Nothing but the lines below from the one that contains "[See All Posts] (383, 303)" through the one that contains "DULCE (62, 196)" should be retyped, exactly and including both ends. Do not include pictures.

Collected data
----------------------------------------
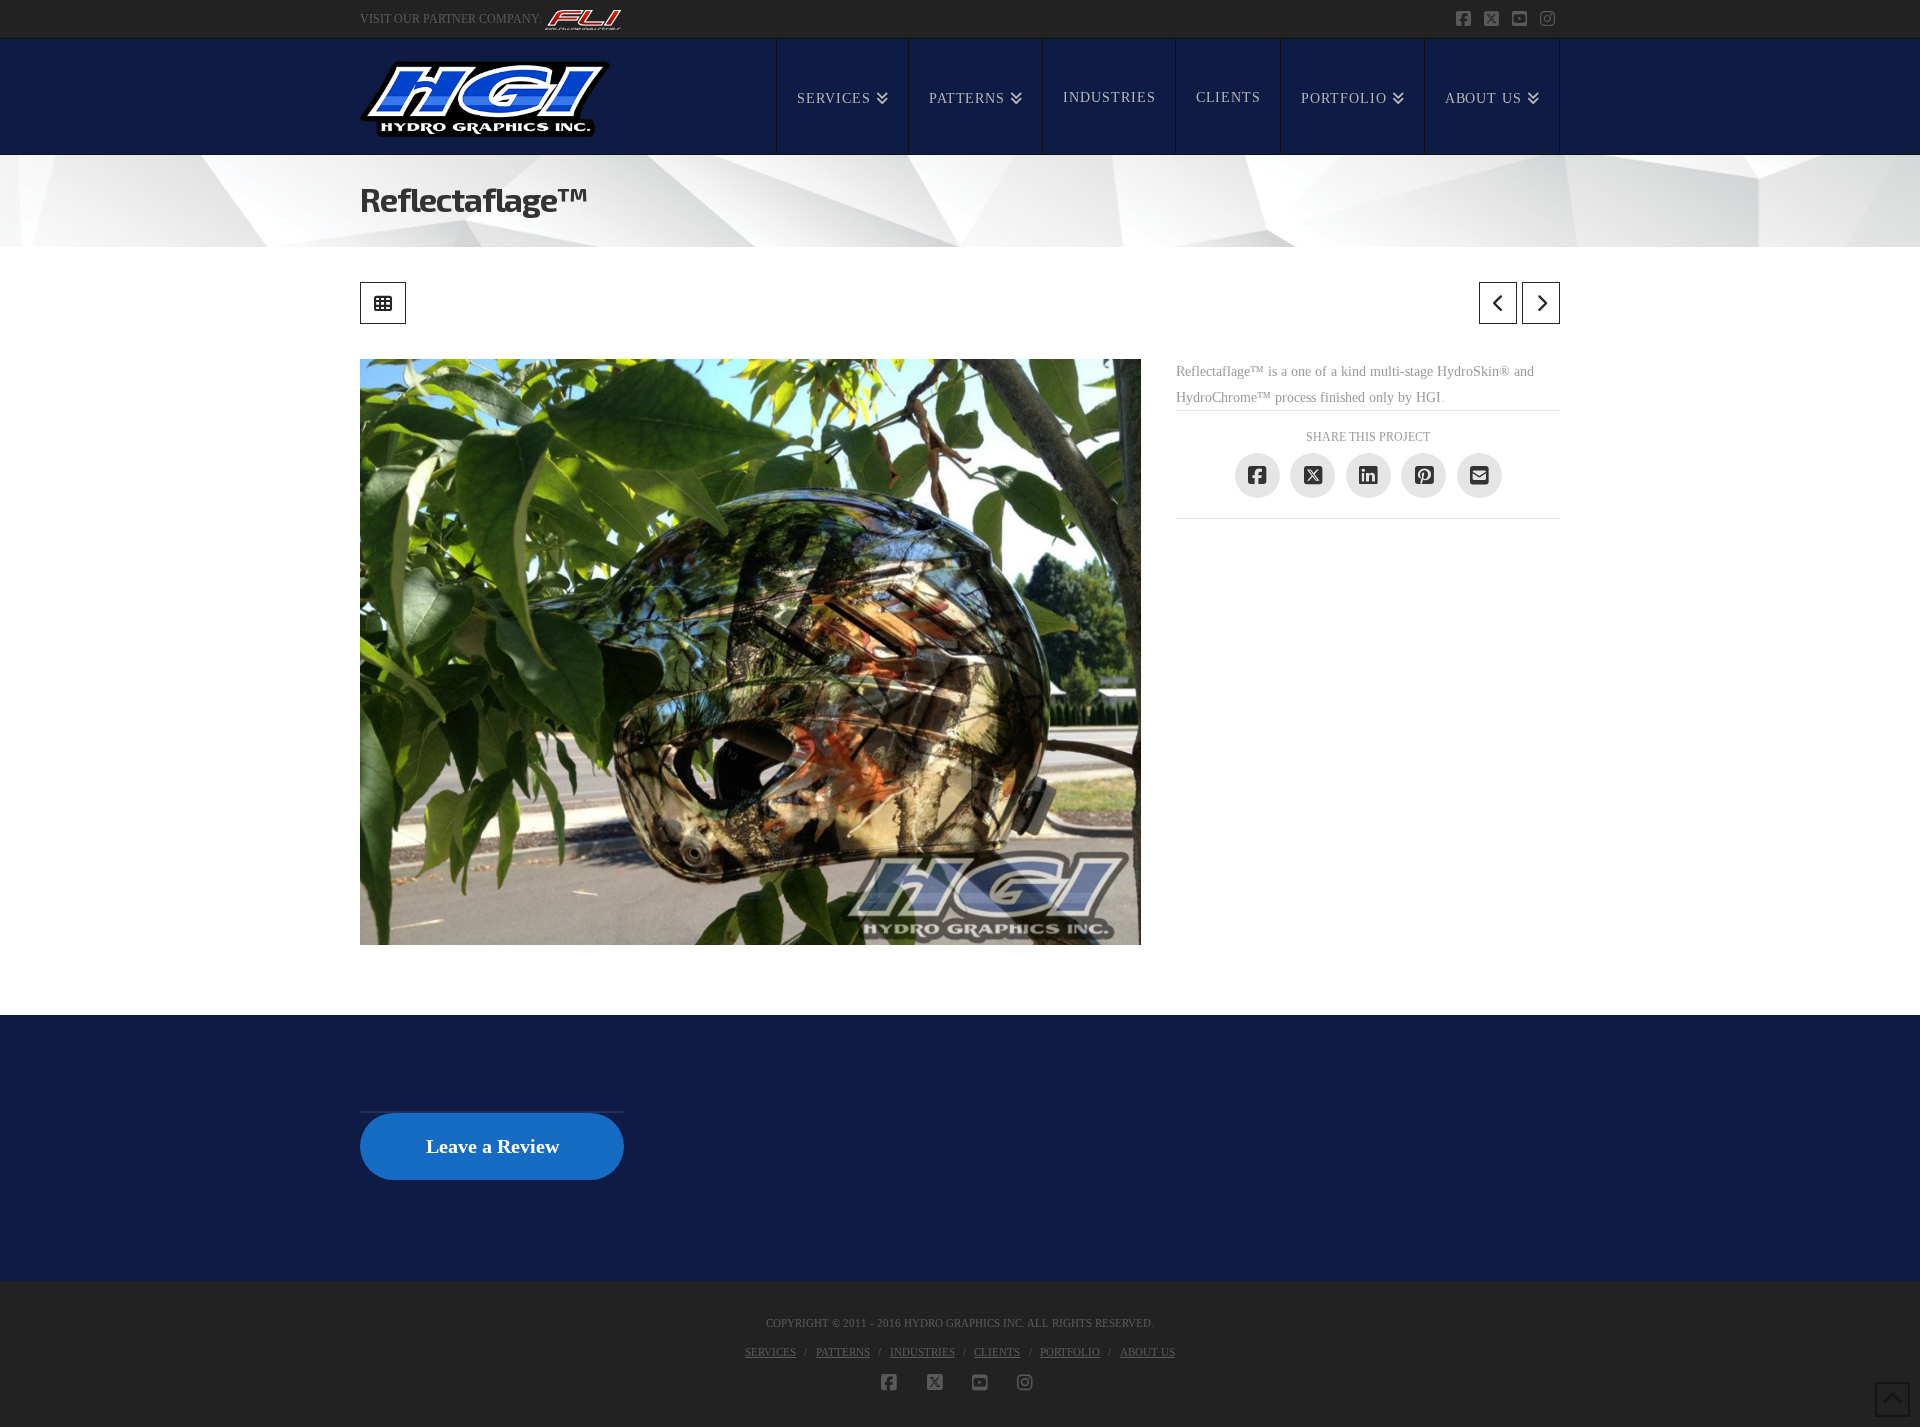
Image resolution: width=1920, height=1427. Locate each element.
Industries (922, 1352)
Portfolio (1070, 1352)
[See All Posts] (383, 303)
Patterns (843, 1352)
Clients (997, 1352)
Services (770, 1352)
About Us (1147, 1352)
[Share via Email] (1479, 475)
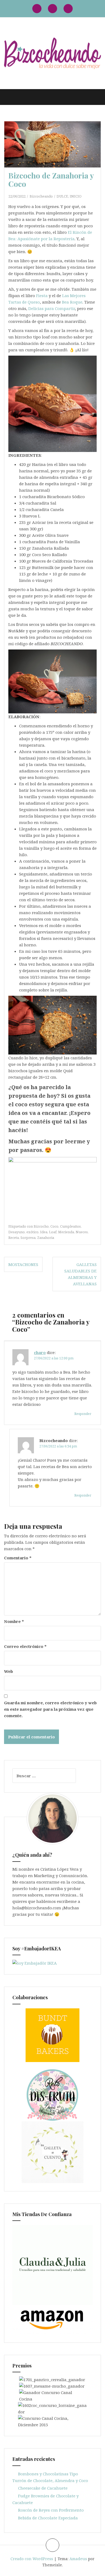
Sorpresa (28, 1237)
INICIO (76, 196)
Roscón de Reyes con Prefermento (51, 2510)
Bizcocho (41, 1226)
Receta (13, 1237)
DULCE (62, 196)
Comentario (18, 1557)
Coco (54, 1226)
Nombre (14, 1621)
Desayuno (16, 1231)
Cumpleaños (70, 1226)
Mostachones (23, 1264)
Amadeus (78, 2558)
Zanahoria (45, 1237)
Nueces (82, 1231)
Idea (43, 1231)
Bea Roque (72, 302)
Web (8, 1671)
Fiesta (42, 295)
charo (40, 1352)
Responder (82, 1413)
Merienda (66, 1231)
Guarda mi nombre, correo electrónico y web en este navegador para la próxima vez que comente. (50, 1709)
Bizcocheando (41, 196)
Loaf (53, 1231)
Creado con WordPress (31, 2558)
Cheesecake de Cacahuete (43, 2488)
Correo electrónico (25, 1646)
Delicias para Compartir (51, 308)
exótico (32, 1231)
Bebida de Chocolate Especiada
----------------------------------------
_The completed task_:
[See All Posts] (383, 303)
Patterns (843, 1352)
Clients (997, 1352)
Services (770, 1352)
About Us (1147, 1352)
[Share via Email] (1479, 475)
Sorpresa (28, 1237)
INICIO (76, 196)
Roscón de Reyes con Prefermento (51, 2510)
Bizcocho (41, 1226)
Receta (13, 1237)
DULCE (62, 196)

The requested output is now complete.